Weighted-average number of diluted shares outstanding for the purpose of calculating diluted income and comprehensive income and adjusted funds flow from operations per share in the 2022 periods presented includes 93,941,655 common shares that were issuable pursuant to the convertible preferred shares at September 30, 2022 for no additional proceeds to the Company (September 30, 2021 – 88,075,674 common shares issuable).
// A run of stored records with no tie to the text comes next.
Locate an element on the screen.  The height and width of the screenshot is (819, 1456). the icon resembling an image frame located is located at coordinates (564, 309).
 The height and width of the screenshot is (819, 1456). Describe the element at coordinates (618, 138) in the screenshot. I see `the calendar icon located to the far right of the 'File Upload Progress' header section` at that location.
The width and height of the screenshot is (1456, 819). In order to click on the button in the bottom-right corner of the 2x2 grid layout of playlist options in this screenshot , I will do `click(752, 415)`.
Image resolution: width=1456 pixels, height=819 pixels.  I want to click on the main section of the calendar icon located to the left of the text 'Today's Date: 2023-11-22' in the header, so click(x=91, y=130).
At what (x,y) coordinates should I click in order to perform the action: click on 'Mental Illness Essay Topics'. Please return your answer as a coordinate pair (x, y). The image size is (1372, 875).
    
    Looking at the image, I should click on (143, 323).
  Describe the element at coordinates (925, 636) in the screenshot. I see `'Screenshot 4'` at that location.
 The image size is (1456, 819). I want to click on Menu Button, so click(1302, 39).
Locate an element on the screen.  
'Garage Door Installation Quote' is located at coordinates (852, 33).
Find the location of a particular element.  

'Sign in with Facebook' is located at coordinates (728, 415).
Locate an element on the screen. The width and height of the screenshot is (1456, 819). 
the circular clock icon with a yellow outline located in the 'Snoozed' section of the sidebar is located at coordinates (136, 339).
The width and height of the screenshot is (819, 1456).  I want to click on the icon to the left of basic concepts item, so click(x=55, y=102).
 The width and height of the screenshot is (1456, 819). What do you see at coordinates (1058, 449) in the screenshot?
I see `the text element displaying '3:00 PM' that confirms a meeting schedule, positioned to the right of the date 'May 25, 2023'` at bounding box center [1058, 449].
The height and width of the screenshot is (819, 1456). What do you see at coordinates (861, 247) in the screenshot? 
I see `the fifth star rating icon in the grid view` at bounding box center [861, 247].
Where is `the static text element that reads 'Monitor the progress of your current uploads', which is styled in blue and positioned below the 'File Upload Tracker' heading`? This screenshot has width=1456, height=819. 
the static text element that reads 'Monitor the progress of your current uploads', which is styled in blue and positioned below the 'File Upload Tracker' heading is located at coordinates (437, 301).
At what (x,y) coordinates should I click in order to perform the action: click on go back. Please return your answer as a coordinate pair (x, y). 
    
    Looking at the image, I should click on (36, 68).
The convertible preferred shares had a total convertible value of $79.9 million on September 30, 2022 (September 30, 2021 – $74.9 million) and were convertible on a conversion ratio equal to the quotient of (i) the liquidation preference of $1,000 per convertible preferred share, subject to adjustment, divided by (ii) the conversion price of $0.85 per share. On October 5, 2022, the 70,000 convertible preferred shares were settled for 93,941,655 common shares based on voluntary conversions by the holders effective September 30, 2022. The impact of other dilutive instruments is also factored into this calculation as applicable.